I arrive in Delhi at 7am just before the city wakes up to a flurry of haphazard traffic and relentless beeping of horns. I then brave the street vendor food stalls and get a chai and deep fried bread and lentils dish for ten rupees! What a bargain!
However, no Delhi belly just yet - touch wood! All the food stores and vendors look mouth-watering. I cannot help but stop every thirty minutes to nibble at what everyone else is eating.
As I navigate around the crazy traffic, I defy mortality by missing rickshaws, motorbikes and bicycles by a few centimetres. I accidentally walk into the wrong India tourism office and the guys attempt to scam me but I flee in time.
I attempt to catch the local buses, which never stop to a full halt for people to get on and off.

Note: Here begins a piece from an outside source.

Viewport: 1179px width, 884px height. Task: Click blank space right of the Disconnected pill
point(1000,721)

I run to grab a free handle to catch the bus in motion and almost fall out from the bus as the doors never close and snake there way around the traffic quite aggressively.
Shoe shiners, tour operators, shop vendors, mothers and their children and even dogs were following me asking me for things or wanting me to buy things. Spice markets, Muslim temples, Sikkhism temples, hectic, peaceful, crowded, sparse, hot, cold, loud, quiet all somehow work at peace with each other.

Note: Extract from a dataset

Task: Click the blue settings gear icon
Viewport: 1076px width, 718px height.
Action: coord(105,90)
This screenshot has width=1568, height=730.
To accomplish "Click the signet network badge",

What a fantastic assault on the senses! I was laughing the whole way through from exhaustion! After a seventeen hour train ride we arrive in the State of Rajasthan. The city of Jaiselmer looks like a giant sand castle as everything is carved in sandstone.

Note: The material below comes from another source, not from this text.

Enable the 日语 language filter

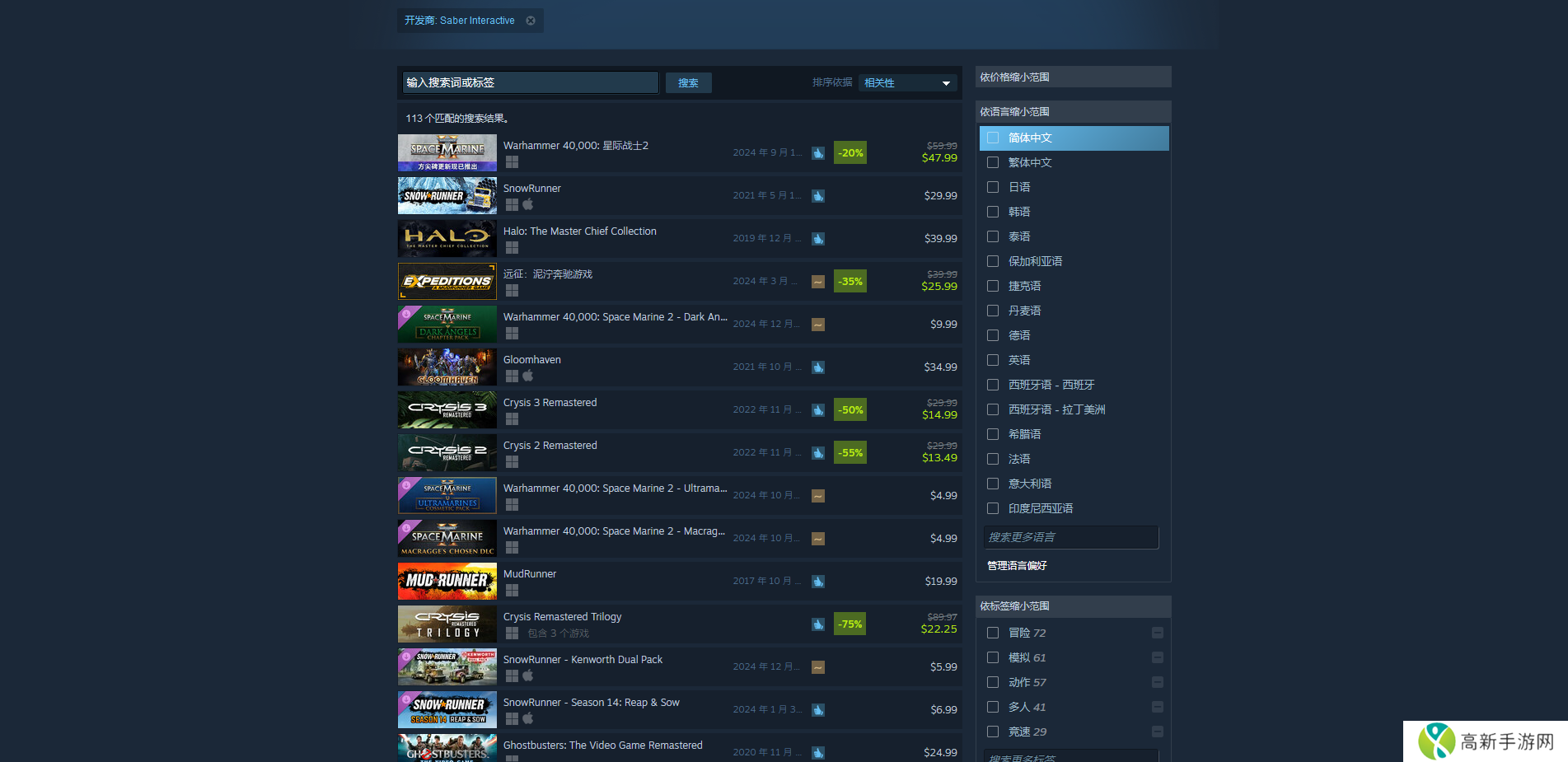click(x=993, y=187)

Our tour group sit at the rooftop to watch the sunset over kingfisher beers and wonderful curries. At night, we witness fireworks from the rooftop, as there is a wedding celebration below in the city. It is more peaceful in rural India. We shall be geared up in sari's tonight for a so-called traditional dinner.
Then we will hit the dessert tomorrow via bus and camel to camp out under the stars and get Rajasthani musicians to perform for us. The locals are sweet and laugh at me trying to bargain in Hindi. They are very friendly in general and it is a really good experience so far as a lone female traveller.
The only encounter that was dodgy was when our tour leader tried to crack on to me, which I reciprocated by flipping his body off and pinning his hands down aggressively in a karate style manner. He apologised profusely, pleaded for me to let him go, and knows not to mess with me anymore.
I hope I get a reputation amongst the locals as the Bruce Lee equivalent from Australia. So much for tour leaders trying to protect you from harm! Until then, more Rajasthani adventures to come.